Cumhur İttifakı ortağı HÜDA PAR’ın, Diyarbakır’da düzenlediği ve AKP’lilerin de katıldığı “Kürt Meselesine İnsani Çözüm” toplantısındaki talepler ortalığı karıştırdı. Toplantıda, Türklük tanımının anayasadan çıkarılması, Kürtçe’nin resmi dil olması ve tarih kitaplarının yeniden yazılması gibi talepler öne çıktı. Bu talepler, Türkiye’nin siyasi gündeminde önemli bir yer edinebilir.

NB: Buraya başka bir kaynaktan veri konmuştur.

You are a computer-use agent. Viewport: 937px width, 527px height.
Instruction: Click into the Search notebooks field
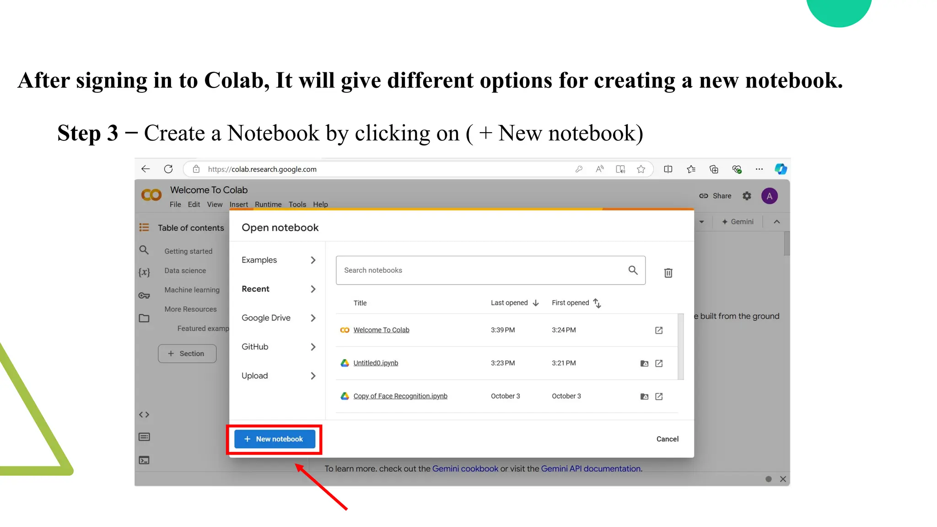pos(480,270)
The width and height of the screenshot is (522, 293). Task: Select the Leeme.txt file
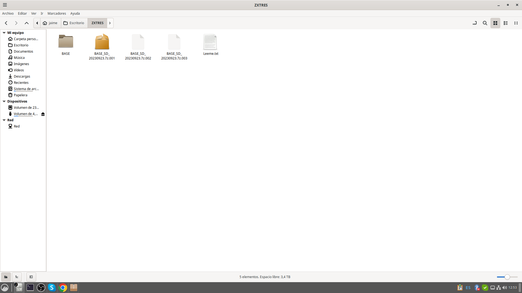pos(210,45)
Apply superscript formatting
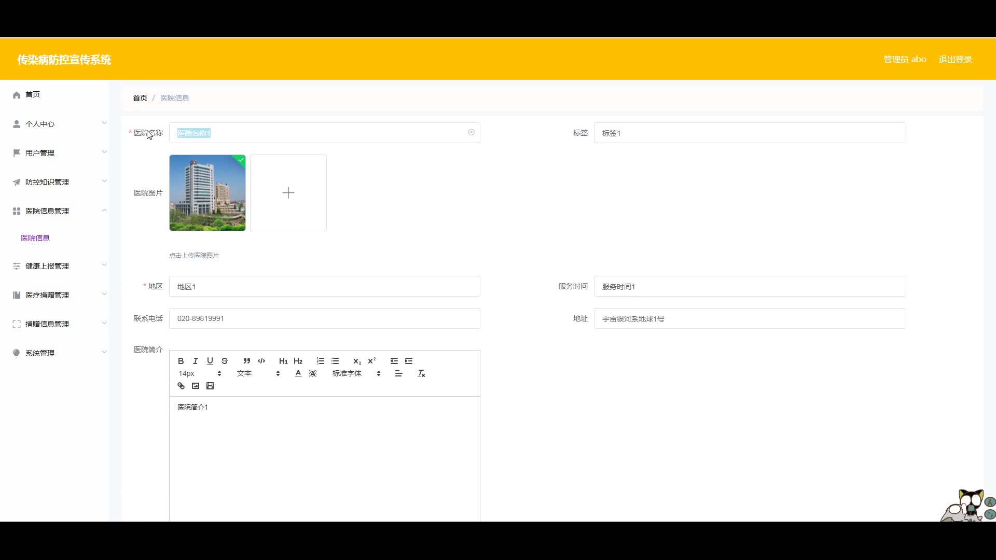 click(372, 361)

HÜDA PAR Başkanı Zekeriya Yapıcıoğlu, toplantıda yaptığı konuşmada, Kürt meselesinin kaynağının “Kemalist zihniyet” olduğunu öne sürdü. Ayrıca, mevcut Anayasa’nın “Kemalist zihniyetin ürünü” olarak nitelendirilmesi dikkat çekti. Okullarda Kürtçe eğitim talebi de gündeme geldi.
Toplantıya katılan isimler arasında eski AKP milletvekilleri Mehmet Metiner ve Abdurrahman Kurt ile AKP Diyarbakır Milletvekili Galip Ensarioğlu yer aldı. HÜDA PAR’ın yayınladığı bildiride, kurtuluş mücadelesini baltalamak için isyan başlatan Şeyh Said’ten özür dilenmesi istendi. Bildiride, “Kürtlerin büyük bir saygıyla andığı Şeyh Said-i Palevi gibi Kürt alimlere yapılanlar başta olmak üzere bu güne kadar yapılan zulümlerden dolayı devlet adına özür dilenmeli ve mezar yerleri ivedilikle açıklanmalıdır” denildi.

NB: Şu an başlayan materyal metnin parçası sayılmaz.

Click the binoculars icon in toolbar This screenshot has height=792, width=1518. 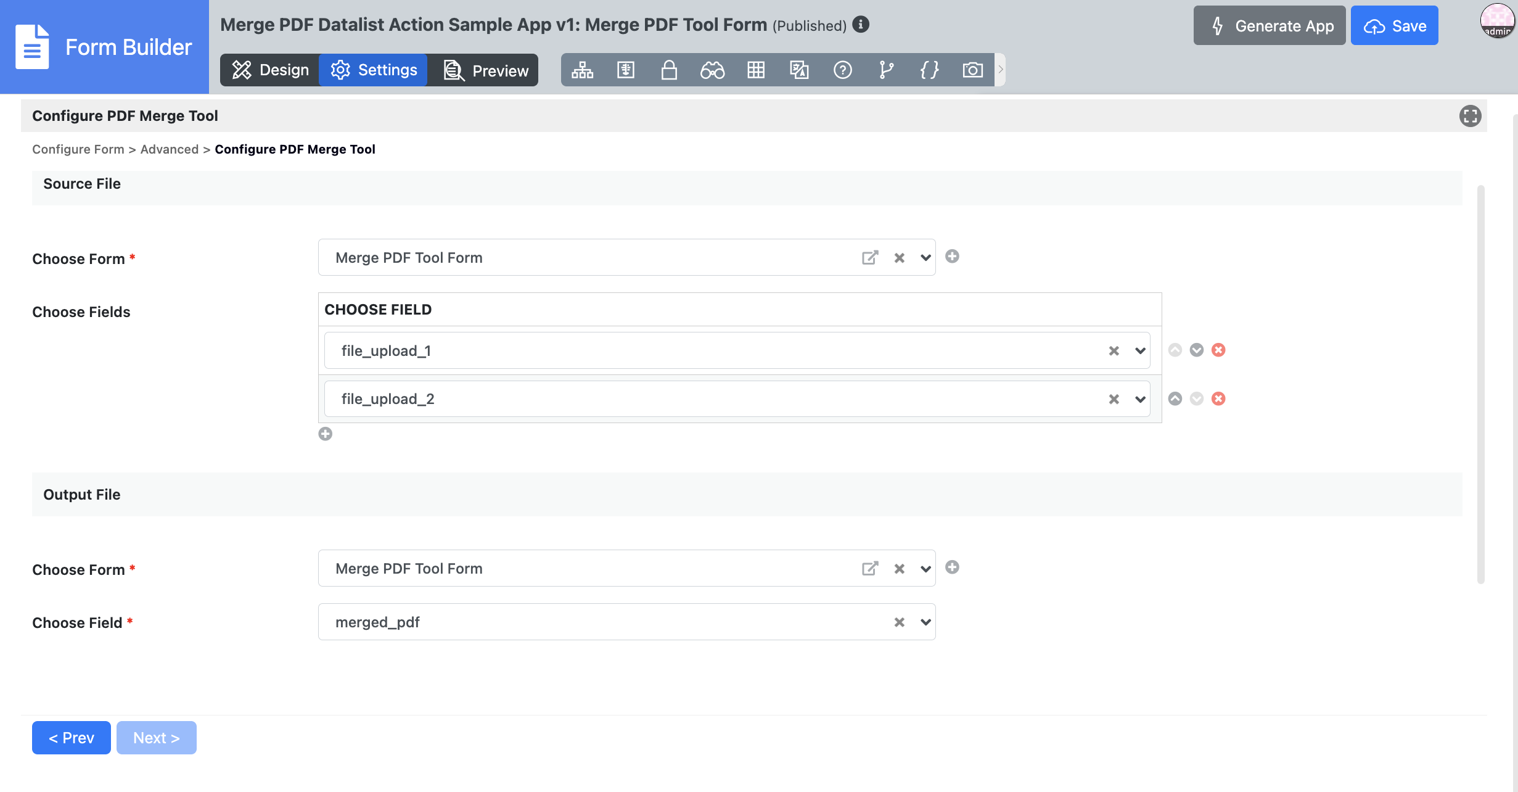tap(712, 70)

HÜDA PAR, toplantıda, Kürt meselesinin yüz yıldır çözüm beklediğini ve bir yüzyıl daha beklememesi gerektiğini vurguladı. Ayrıca, huzurun sağlanması için Ankara’nın saadetinin Diyarbakır’ın huzuruna bağlı olduğu ifade edildi. Bu bağlamda, Kürtlerin hak talepleri ve hassasiyetleri olmadan sorunun çözülemeyeceği belirtildi.
Toplantıda, Kemalist resmi ideolojinin dayatmaları neticesinde çıkan ve binlerce ölüme yol açan şiddetin çözüm aracı olamayacağı ifade edildi. Savaş baronlarına ve askeri vesayete fırsat verilmemesi gerektiği vurgulandı. HÜDA PAR, silahı çözüm gören anlayış yerine siyasi çözüm aranması gerektiğini savundu.

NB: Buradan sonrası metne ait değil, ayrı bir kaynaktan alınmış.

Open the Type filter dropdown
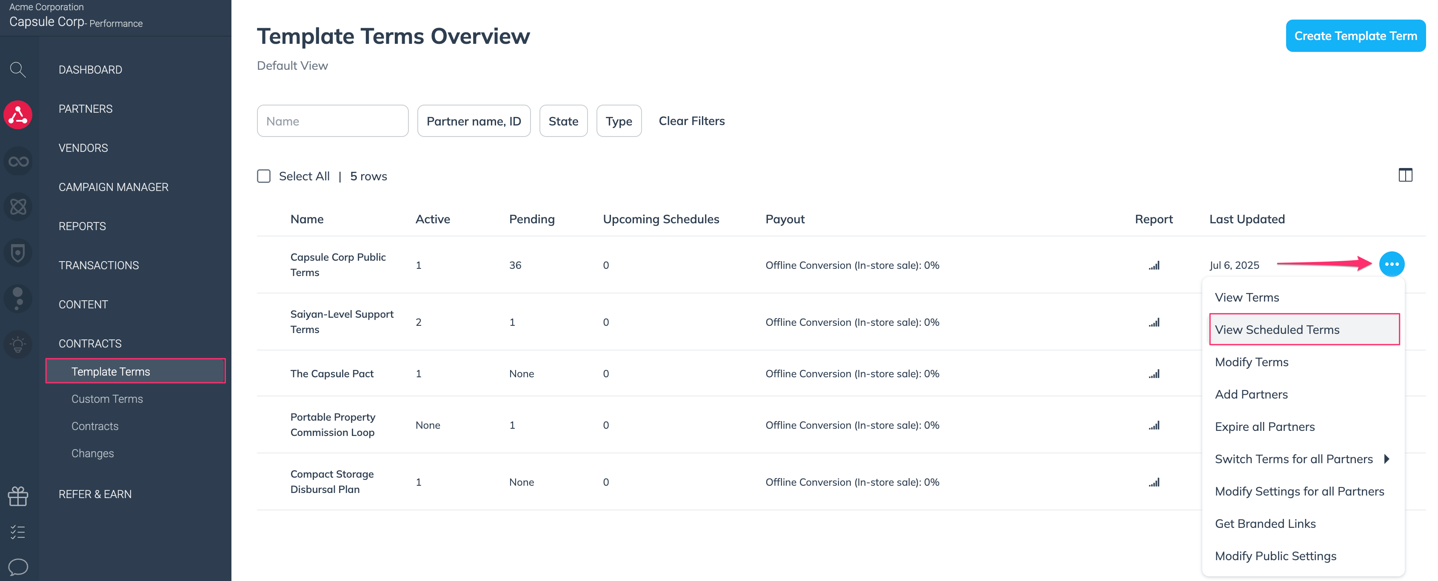Screen dimensions: 1438x581 click(619, 121)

İnkâr ve asimilasyon politikalarının tamamen terk edilmesi gerektiği, anayasal düzenlemelerin yapılması gerektiği de dile getirildi. Ayrıca, edebiyatı çokça yapılan kardeşliğin artık hukuku da tahakkuk ettirilmelidir denildi. Şeyh Said-i gibi Kürt âlimlere yapılanlar için özür dilenmesi ve mezar yerlerinin açıklanması gerektiği ifade edildi.
Kürtlerin Malazgirt, Çanakkale ve Kurtuluş Savaşı’ndaki katkılarının teslim edilmesi gerektiği belirtildi. Kürtçe’nin anayasal güvenceye kavuşturulması ve anadilde eğitim sağlanması talepleri de gündeme geldi. Kemalist zihniyetin ürünü olan darbe anayasasının değiştirilmesi gerektiği ifade edildi.
Son olarak, Türkiye Cumhuriyeti’ne vatandaşlık bağıyla bağlı olan her vatandaşın Türk olduğu tanımından vazgeçilmesi gerektiği vurgulandı. Devlet diline hâkim olan ırkçı, dışlayıcı ve inkârcı söylemin mevzuattan çıkarılması gerektiği belirtildi. Ortak bir gelecek için tüm tarafların gecikmeksizin sorumluluk alması gerektiği ifade edildi.